Of course, many of us want to use technology to preserve memories of our loved ones. When Megan Sayers Chapham upgrades her phone, the first thing the senior editor does is check to make sure that a 25th birthday message from her late mom has made the transfer. She’s backed it up to her hard drive, transferred it to voice memos, even attached it to emails to ensure she won’t lose her mom’s voice saying “I love you.”

“It’s one of the most precious things I have,” she explains. “I listen to it every year on my birthday, and I’ve backed it up basically to the moon and back.”

The problems only arise when all the old photos, emails and voice messages pile up. If you find yourself unable to sort through your digital archives—not because you actively treasure their contents, but because you’re distressed by the mere possibility of losing something you might want to hang onto—Moore says that it’s time to reflect.

Beyond the psychological risks, there are other reasons to confront one’s digital hoarding habit. I experienced the drawbacks firsthand when a massive hack of Yahoo’s email program exposed sensitive information belonging to more than a billion Americans. The hack sent me digging through old files to find the password for an email account I hadn’t used in years. In the process, I realized that I had at least five separate ghost accounts—ones I’d created and then abandoned when I moved on to a new job or got tired of the spam.

But I realized in my search that not only did I have no idea how to get back into these old accounts, I had no idea what sort of personal information in those abandoned inboxes could put me at risk if they were exposed. That’s why cybersecurity experts warn against building a digital trove of information, no matter how cheap or easy it is to do.

“If you have old communications stored on [a compromised] account, you could be leaking sensitive information that’s still very pertinent today,” says William Budington, security engineer at the Electronic Frontier Foundation. “People often use email as a way to transfer files, often to themselves (from, say, one device to another). These often take the form of photographs or documents which, if they contain sensitive or embarrassing information, could be used by an attacker for the purpose of extortion.”

The same risks are associated with storing photographs, videos and old papers in the iCloud or Dropbox.
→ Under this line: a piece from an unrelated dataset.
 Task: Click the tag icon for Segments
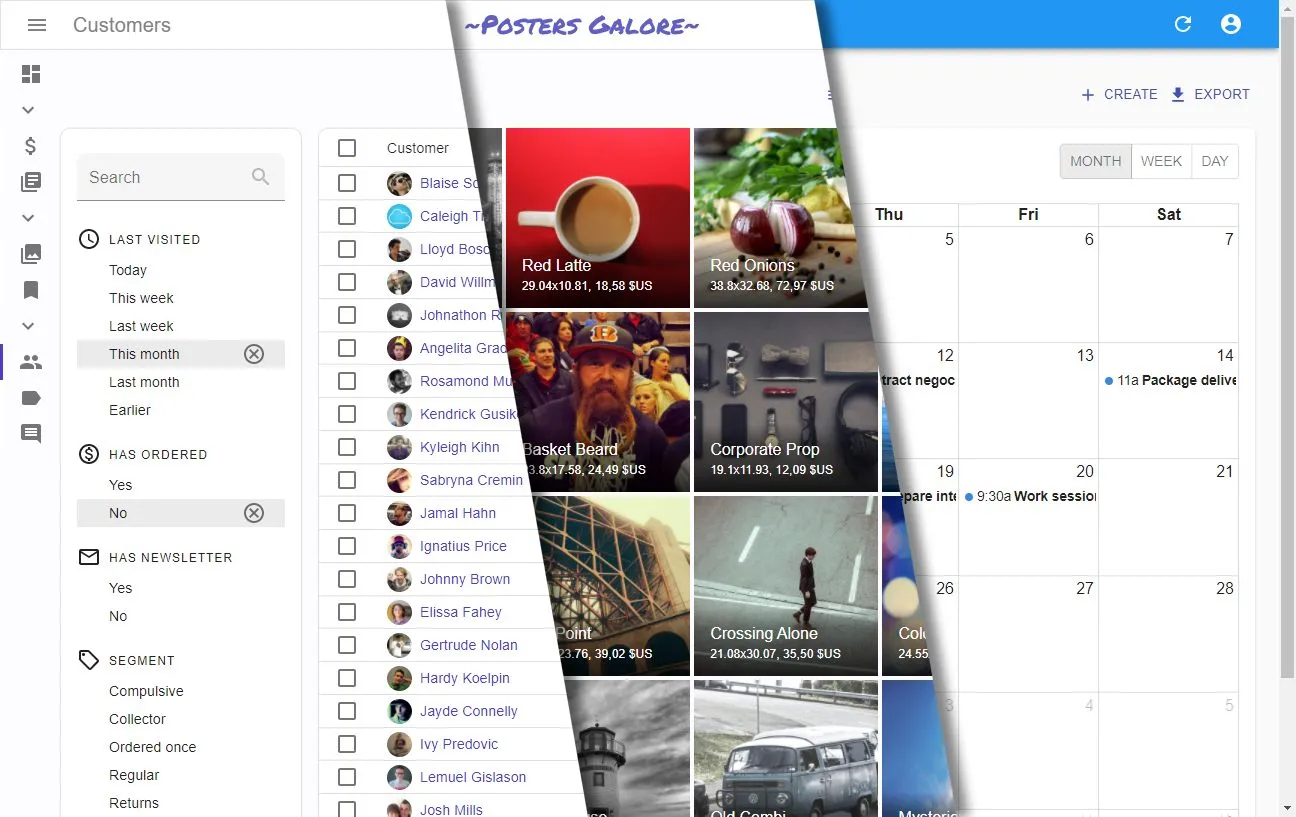pyautogui.click(x=30, y=398)
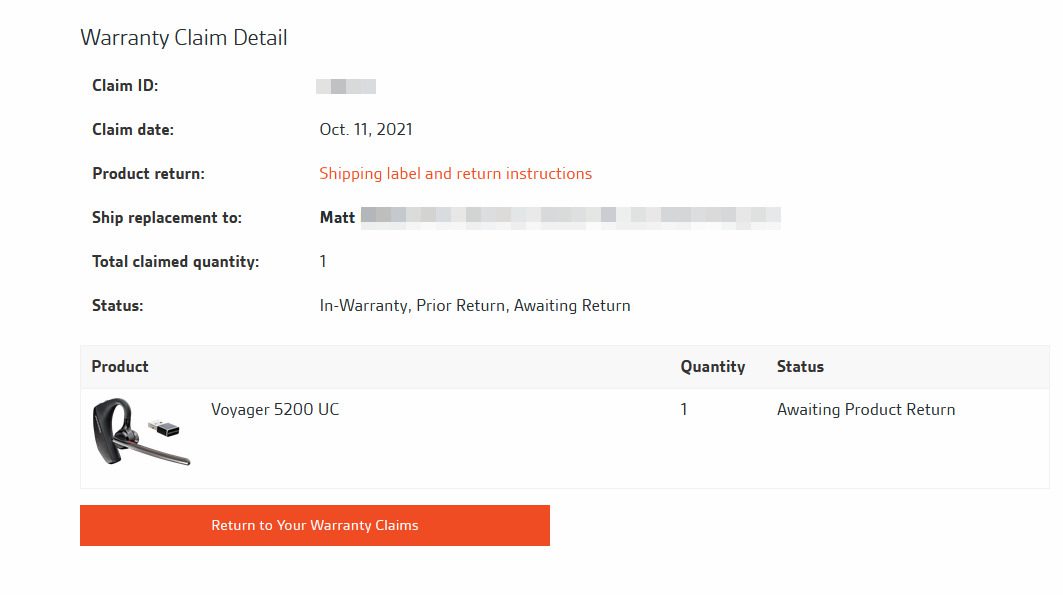
Task: Click the quantity cell in the product row
Action: coord(684,410)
No matter how secure we’d like to think these storage services are, one need only look back to the 2014 iCloud breach that exposed nude photos of Jennifer Lawrence and other celebrities to know anything in the cloud could potentially be hacked.

To prevent such an outcome, Budington advises backing up old files you just can’t delete to multiple hard drives stored in separate locations, protecting them from both virtual and physical theft. Of course, deleting should come first and foremost. If you don’t need it; get rid of it.

And if you’re just one of those people who’s simply overwhelmed by life and can’t keep up, know you’re not alone. Nor do you have to go full KonMari on your digital life: Just do a little dusting around the edges.

Any naughty photos hiding out in the cloud, or private communiques with your accountant about your financial future? Find those, and delete them pronto. Check your social media profiles and all the accounts out there for your cable bill, electric service and so on. Make sure they’re tied to your most recent email account, and get rid of the accounts you don’t use anymore.

When all that is done, do what I did: turn off the “unread emails” notification on your phone. Maybe you won’t get around to deleting that 25% off offer for Gap jeans any time soon. But at least you won’t be reminded every time you want to send a text.